• **ACTIVITY 1**:
List each age group that the sleep article below names, together with the amount of sleep the article gives for it.
• **ACTIVITY 2**:
Resume the sleep article below, starting after its last sentence and keeping its tone and format.

━━ DOCUMENT PASSAGE

Monday, 11 September 2017

The Importance Of Sleep
The demands and distractions of modern life have whittled away at the time people spend sleeping. But sleep is essential to good health. Studies show that during sleep our body and brain repair themselves, benefiting memory and mood.
The amount of sleep needed varies from person to person. Most newborns and toddlers sleep for 16 to 18 hours a day. School-age children generally need at least 10 hours of sleep, and adolescents perhaps 9 or 10. Most adults need 7 to 8 hours of sleep every night to look, feel, and perform their best.

Getting the right amount of rest should not be considered optional. According to experts, sufficient sleep is important for:

1. Learning and retention of new information.

2. It improves growth and development in children and teenagers.

3. Sleep makes it easier for your body to metabolize free radicals-molecules that are said to affect the aging of cells and even cause cancer.

━━━━
━━ EXTRACTED RECORDS

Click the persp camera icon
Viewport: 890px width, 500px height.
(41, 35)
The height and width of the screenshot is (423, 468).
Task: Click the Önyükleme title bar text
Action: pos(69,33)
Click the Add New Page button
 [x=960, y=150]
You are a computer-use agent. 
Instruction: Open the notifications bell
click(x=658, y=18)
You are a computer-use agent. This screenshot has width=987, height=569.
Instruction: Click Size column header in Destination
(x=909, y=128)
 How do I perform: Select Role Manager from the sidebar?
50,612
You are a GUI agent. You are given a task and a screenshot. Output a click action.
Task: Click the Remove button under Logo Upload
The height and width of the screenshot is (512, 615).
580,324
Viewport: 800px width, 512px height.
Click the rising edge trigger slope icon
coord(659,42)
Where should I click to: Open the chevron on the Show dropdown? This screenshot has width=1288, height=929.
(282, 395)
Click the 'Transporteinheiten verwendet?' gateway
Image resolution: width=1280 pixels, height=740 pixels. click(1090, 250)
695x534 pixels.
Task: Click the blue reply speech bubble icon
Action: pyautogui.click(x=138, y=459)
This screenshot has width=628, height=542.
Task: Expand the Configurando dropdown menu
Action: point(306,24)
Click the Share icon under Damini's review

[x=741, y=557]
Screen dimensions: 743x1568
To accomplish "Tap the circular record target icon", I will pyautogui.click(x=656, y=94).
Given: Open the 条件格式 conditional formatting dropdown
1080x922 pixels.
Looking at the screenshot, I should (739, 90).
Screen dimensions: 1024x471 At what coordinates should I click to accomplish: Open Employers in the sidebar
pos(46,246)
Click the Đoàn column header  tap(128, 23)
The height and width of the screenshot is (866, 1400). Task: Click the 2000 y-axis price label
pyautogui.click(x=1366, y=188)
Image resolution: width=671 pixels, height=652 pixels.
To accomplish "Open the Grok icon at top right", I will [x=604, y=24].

━━━━

• **EXPECTED OUTPUT 1**:
- Newborns and toddlers: 16 to 18 hours a day
- School-age children: at least 10 hours
- Adolescents: perhaps 9 or 10 hours
- Adults: 7 to 8 hours every night

• **EXPECTED OUTPUT 2**:
4. It reduces your risk of diabetes, cancer, and heart disease.

5. Getting enough sleep helps prevent migraines and other headaches.

6. You will be happier and have a good mood throughout the day.

7. It improves concentration and productivity.

8. It improves your sex life.

9. It is good for your muscles and bones.

10. You will feel less pains after a good night's sleep.

11. It boost your immune system.

12.  It lowers your risk of stress and depression.

13. You will make fewer dangerous mistakes.

14. You will live longer.

15. Getting enough rest also allows you to be awake and alert throughout the day.
Without a doubt, sleep is important for a healthy body and mind.

THE EFFECTS OF SLEEP DEPRIVATION

1. Loss of capacity to create, plan, and carry out activities. If you don't get enough sleep, your thinking ability will be affected, because lack of sleep impairs alertness, attention, problem solving, and reasoning manner, which makes it more difficult to remember or take in new information effectively.

2. It results in premature aging.

3. It causes drowsiness.

4. It causes fatigue.

5. It affects the production of white blood cells and the hormone cortisol, making you more prone to infections and circulatory diseases.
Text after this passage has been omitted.